Él
estuvo a punto de subir al tren cuando recibió el alerta:
-no
vengas si no quieres
pasar un mal rato; la oscuridad ganó partida nuevamente y de las
canillas lo único que emana es un rugido de aire –dijo una voz a través del teléfono.
Sabía
muy bien que los cortes de energía eléctrica en su casa lo tensionaban, sobre todo
cuando necesitaba tomar una ducha tibia después de la lluviosa mañana. Empapado
hasta las narices, decidió cambiar el
rumbo. Ir a su oficina
no era recomendable, ya había terminado todo el trabajo de esa jornada. Recordó que cierto día había recibido una invitación y esta vez la
iba a aprovechar. Echó a andar bajo la llovizna y más empapado todavía, llegó al
lugar que quería. El hall del edificio estaba desierto. Dudó un rato y luego pulsó el timbre.

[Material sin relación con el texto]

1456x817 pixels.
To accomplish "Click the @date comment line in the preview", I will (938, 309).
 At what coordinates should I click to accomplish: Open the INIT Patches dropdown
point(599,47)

-¿Quién es? – la voz de la respuesta era diferente.
-Soy yo –respondió
dudoso si había tocado el timbre correcto.
-¿Está abierto? –escuchó,
ya más tranquilo.
-No, está
cerrado -dijo él.
-Ya bajo –y colgó
el aparato.
Cuando ella lo
vio se sorprendió, no lo esperaba ni ese día ni a esa hora.
Ambos subieron
al ascensor. Mientras se dirigían al departamento nacieron múltiples besos
mojados y ambos los disfrutaron. Ella lo acariciaba tratando de escurrir el
agua de su cara.
Una vez en el
interior, lo ayudó a quitarse la ropa, lo acompañó a la ducha, le lavó la
espalda y luego lo envolvió en una toalla, que más que eso era una sábana. Mientras él se
acomodaba en la cama, ella preparó un café humeante y se lo dio. Sentada en el
borde, se agachó y le susurró al oído:
-Ya regreso, voy
a servir otro café.
Una aureola violácea y brillante inundó la habitación. Había
amanecido. Ella se despertó con el espantoso ruido del agua que caía del tanque que se había roto.